Son araştırmalara göre Türkiye, enerji ihtiyacının yaklaşık yüzde 70’ini ithalat yoluyla karşılıyor. Bu durum hem ekonomik harcamaları artırıyor hem de enerji güvenliği açısından ülkede risk oluşturuyor. Uluslararası Enerji Ajansı’nın raporu, Türk ekonomisinin enerji fiyatlarındaki dalgalanmalara karşı savunmasız olduğunu ortaya koyarken, dış ticaret açığının büyük bir kısmının enerji ithalatından kaynaklandığını vurguluyor.
Enerji bağımlılığının politik bir boyutu da var. Türkiye’nin enerji tedarik ettiği ülkelerle ilişkilerindeki hassasiyet, zaman zaman dış politikada üzerinde baskı yaratıyor. Örneğin, Rusya ile doğalgaz anlaşmaları ve Ortadoğu'daki petrol ithalatı, bu bölgelerde yaşanan siyasi krizlerde Türkiye’nin elini zayıflatabiliyor. Bazı uzmanlara göre bu durum, ülkenin dış politikada daha az etkin olmasına neden oluyor.
Ancak çözüm yolları da yok değil.
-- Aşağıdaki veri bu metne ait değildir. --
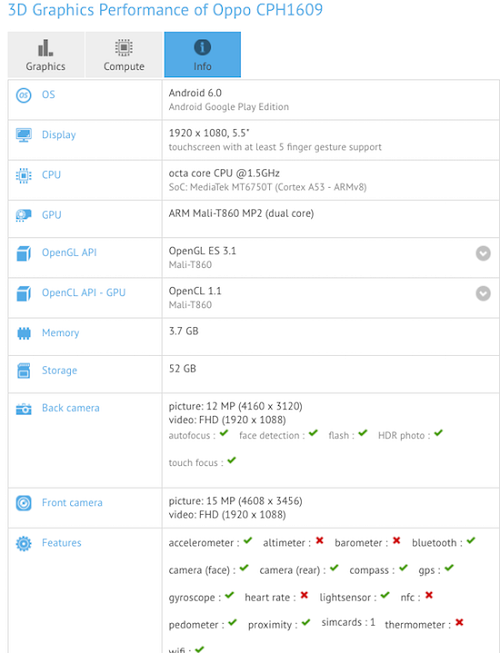Click the Back camera icon
500x653 pixels.
tap(24, 409)
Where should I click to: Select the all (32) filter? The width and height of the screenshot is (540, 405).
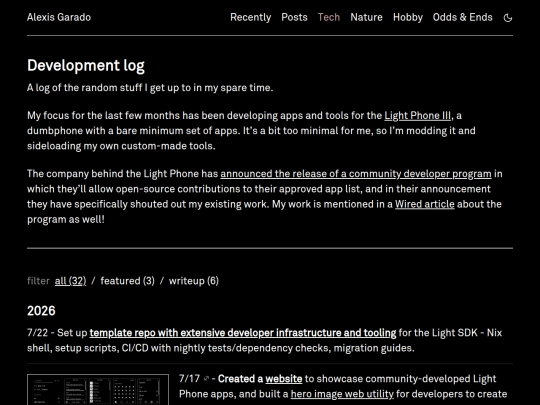tap(70, 281)
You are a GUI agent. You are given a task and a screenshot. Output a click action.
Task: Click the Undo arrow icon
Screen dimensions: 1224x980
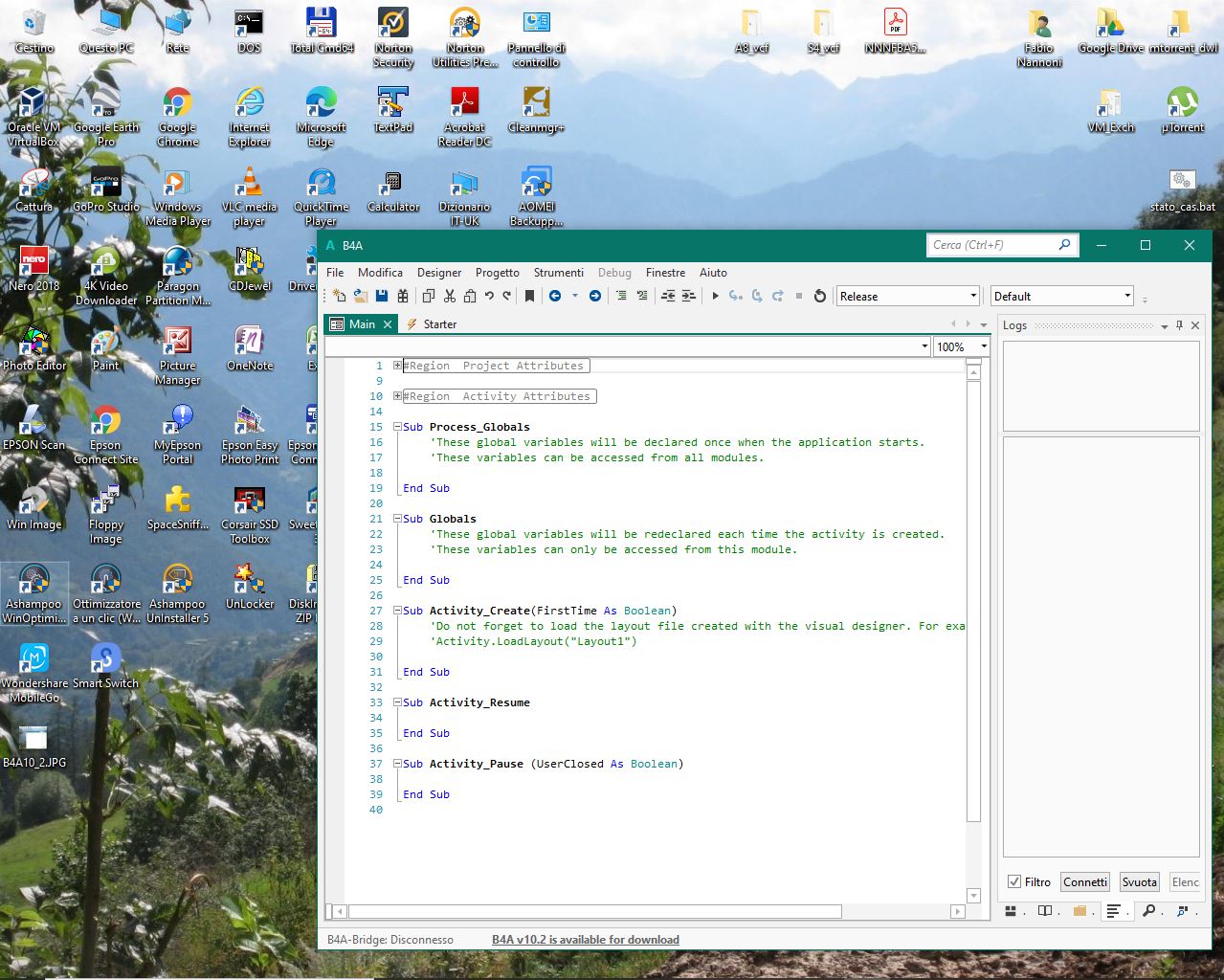click(489, 297)
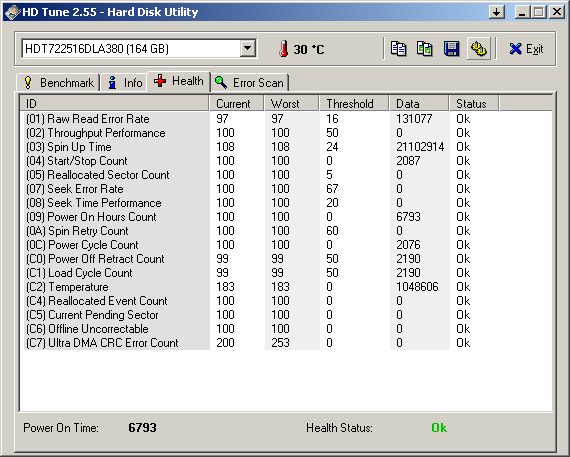
Task: Click the copy screenshot to clipboard icon
Action: pos(425,48)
Yenilenebilir enerji kaynaklarına yapılan yatırımlar son yıllarda hız kazanmış durumda. Güneş ve rüzgar enerjisi gibi alternatif kaynakları değerlendiren Türkiye, enerji bağımlılığını azaltmak için önemli adımlar atıyor. Ulusal Enerji Verimliliği Eylem Planı kapsamında hayata geçirilen projelerle, hem üretimde çeşitlilik sağlanması hem de yerel kaynakların daha etkin bir şekilde kullanılması hedefleniyor.
Yine de halen yenilenebilir enerji oranı toplam tüketimin yalnızca yüzde 15’ini karşılıyor. Bu oranı artırmak ve enerji verimliliği konusundaki adımları hızlandırmak, ekonomik istikrar açısından kritik öneme sahip. Uzmanlar, teknoloji transferi ve yerli üretimin desteklenmesiyle dışa bağımlılığın ortadan kaldırılabileceğini belirtiyor.